__ASSIGNMENT__.
Among the records that follow, set down only the lines from the one containing "How do I perform: Open Обзоры" to the one containing "Tap the 假一赔四", both included, exactly.

__Saved entries__.
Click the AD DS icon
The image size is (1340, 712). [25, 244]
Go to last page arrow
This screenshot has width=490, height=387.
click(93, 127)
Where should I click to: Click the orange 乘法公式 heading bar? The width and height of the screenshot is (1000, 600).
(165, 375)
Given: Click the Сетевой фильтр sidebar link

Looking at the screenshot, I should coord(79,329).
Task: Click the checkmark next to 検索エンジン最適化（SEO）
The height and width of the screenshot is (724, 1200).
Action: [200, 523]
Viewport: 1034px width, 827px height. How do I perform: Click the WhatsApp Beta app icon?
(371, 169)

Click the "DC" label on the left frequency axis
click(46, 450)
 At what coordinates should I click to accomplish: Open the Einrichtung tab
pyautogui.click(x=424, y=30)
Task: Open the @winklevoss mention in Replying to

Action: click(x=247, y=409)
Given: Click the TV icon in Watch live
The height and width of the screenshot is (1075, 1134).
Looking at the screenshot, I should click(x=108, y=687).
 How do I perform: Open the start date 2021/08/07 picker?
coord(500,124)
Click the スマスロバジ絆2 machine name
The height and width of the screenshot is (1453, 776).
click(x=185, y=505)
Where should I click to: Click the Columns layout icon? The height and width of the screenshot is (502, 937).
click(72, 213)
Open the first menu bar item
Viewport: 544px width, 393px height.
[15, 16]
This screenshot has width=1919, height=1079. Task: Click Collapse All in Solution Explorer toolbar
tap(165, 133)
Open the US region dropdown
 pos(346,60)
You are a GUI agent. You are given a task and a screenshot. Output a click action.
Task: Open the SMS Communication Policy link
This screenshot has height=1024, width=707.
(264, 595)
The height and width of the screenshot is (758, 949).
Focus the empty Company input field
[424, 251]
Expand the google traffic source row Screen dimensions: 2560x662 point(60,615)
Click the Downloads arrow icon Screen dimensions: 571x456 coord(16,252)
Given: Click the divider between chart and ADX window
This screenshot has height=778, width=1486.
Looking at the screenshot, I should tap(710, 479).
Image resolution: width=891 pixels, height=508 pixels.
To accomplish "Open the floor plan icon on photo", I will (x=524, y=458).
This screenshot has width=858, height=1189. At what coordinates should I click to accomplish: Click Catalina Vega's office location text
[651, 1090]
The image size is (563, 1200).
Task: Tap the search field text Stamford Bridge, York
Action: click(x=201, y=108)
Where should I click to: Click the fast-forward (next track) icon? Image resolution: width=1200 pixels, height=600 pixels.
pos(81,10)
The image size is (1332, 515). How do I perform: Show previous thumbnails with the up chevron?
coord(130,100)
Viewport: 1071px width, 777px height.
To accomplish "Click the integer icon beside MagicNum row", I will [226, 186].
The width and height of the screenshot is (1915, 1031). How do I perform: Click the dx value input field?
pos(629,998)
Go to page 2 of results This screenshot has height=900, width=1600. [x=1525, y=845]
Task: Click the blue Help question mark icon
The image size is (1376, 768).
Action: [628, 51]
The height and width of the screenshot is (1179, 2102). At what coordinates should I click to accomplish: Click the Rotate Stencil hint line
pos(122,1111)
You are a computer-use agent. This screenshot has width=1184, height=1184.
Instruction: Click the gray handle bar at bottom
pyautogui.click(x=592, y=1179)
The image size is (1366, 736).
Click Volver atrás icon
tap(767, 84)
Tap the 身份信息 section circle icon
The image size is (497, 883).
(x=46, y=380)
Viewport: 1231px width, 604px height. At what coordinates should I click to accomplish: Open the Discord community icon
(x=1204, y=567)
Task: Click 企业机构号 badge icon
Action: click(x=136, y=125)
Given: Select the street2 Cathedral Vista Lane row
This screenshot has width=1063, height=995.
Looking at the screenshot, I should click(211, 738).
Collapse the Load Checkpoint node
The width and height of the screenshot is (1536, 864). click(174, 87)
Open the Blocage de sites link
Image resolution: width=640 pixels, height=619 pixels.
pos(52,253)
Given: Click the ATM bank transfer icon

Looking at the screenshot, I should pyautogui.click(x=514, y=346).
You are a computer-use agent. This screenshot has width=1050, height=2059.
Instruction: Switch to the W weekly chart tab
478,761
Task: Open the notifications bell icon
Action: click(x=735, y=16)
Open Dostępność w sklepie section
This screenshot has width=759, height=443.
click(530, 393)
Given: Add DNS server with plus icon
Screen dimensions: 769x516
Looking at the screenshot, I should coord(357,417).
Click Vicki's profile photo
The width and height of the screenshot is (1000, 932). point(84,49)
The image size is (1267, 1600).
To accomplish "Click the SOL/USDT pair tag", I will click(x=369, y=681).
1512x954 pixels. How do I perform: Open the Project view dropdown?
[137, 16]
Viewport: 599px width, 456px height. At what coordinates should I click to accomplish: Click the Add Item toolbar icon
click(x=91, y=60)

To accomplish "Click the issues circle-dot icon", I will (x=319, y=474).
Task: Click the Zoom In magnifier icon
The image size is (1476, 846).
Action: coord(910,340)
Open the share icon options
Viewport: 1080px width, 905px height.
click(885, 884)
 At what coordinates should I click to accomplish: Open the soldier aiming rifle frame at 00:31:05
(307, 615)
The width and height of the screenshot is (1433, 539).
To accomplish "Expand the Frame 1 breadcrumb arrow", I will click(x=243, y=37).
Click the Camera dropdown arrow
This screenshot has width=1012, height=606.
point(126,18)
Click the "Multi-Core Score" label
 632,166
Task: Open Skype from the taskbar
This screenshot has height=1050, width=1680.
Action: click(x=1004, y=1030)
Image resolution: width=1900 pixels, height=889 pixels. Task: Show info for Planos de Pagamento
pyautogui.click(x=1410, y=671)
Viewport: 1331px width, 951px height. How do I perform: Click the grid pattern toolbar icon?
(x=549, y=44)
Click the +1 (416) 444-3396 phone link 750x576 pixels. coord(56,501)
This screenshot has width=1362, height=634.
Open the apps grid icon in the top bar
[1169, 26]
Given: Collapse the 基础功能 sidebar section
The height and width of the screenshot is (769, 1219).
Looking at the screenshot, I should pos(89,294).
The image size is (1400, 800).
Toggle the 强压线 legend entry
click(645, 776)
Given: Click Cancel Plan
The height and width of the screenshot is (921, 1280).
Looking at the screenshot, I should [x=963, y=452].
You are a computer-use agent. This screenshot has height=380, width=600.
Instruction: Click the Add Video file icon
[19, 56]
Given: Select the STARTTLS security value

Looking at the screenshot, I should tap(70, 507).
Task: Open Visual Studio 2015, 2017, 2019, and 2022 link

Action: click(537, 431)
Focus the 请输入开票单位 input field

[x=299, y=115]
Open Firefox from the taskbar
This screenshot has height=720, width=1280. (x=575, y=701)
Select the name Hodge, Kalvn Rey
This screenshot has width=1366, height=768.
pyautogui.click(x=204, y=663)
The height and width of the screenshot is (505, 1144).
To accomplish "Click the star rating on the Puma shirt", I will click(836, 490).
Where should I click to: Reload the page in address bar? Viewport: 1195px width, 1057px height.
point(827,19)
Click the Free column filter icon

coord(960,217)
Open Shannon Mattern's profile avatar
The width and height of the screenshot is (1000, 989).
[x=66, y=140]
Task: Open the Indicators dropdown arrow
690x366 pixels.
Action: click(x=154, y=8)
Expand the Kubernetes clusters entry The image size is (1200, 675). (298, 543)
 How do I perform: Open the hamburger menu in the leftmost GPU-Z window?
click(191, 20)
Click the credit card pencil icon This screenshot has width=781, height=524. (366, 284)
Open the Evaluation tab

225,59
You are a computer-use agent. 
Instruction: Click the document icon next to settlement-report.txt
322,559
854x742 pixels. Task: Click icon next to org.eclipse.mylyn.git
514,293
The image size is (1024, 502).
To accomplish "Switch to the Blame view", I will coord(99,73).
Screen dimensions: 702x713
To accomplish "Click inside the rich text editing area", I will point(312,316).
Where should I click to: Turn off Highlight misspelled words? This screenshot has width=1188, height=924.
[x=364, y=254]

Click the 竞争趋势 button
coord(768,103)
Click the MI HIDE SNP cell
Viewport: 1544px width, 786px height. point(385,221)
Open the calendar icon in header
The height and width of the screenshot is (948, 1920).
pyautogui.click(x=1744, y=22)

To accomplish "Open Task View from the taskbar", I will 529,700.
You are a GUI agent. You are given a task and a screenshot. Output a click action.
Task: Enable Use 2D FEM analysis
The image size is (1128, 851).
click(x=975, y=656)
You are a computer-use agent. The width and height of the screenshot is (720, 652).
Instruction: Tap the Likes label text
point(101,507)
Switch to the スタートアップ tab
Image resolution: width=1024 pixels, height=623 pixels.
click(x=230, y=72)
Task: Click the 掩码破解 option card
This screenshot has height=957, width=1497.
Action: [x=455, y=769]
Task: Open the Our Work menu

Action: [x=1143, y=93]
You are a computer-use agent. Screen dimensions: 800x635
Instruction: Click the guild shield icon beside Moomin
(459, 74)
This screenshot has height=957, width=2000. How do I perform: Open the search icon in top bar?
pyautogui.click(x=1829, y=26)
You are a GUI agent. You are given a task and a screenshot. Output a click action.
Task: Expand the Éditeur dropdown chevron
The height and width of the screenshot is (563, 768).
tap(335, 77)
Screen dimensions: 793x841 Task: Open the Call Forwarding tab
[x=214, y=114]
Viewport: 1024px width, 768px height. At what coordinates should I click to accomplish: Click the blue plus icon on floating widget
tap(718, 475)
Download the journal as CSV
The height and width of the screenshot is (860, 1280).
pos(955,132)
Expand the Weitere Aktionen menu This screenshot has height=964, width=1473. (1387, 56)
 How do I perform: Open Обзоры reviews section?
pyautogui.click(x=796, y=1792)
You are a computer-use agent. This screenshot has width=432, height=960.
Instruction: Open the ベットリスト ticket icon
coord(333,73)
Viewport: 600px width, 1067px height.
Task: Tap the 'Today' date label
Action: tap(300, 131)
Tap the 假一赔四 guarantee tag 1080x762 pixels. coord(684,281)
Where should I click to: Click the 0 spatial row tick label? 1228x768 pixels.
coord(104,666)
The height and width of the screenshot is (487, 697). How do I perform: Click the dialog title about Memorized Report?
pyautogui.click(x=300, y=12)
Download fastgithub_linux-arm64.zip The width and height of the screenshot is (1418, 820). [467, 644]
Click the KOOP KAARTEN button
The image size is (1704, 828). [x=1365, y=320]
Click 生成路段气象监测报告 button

__OUTPUT OF THE TASK__.
 How do I perform: Open Обзоры reviews section?
pyautogui.click(x=796, y=1792)
You are a computer-use agent. This screenshot has width=432, height=960.
Instruction: Open the ベットリスト ticket icon
coord(333,73)
Viewport: 600px width, 1067px height.
Task: Tap the 'Today' date label
Action: tap(300, 131)
Tap the 假一赔四 guarantee tag 1080x762 pixels. coord(684,281)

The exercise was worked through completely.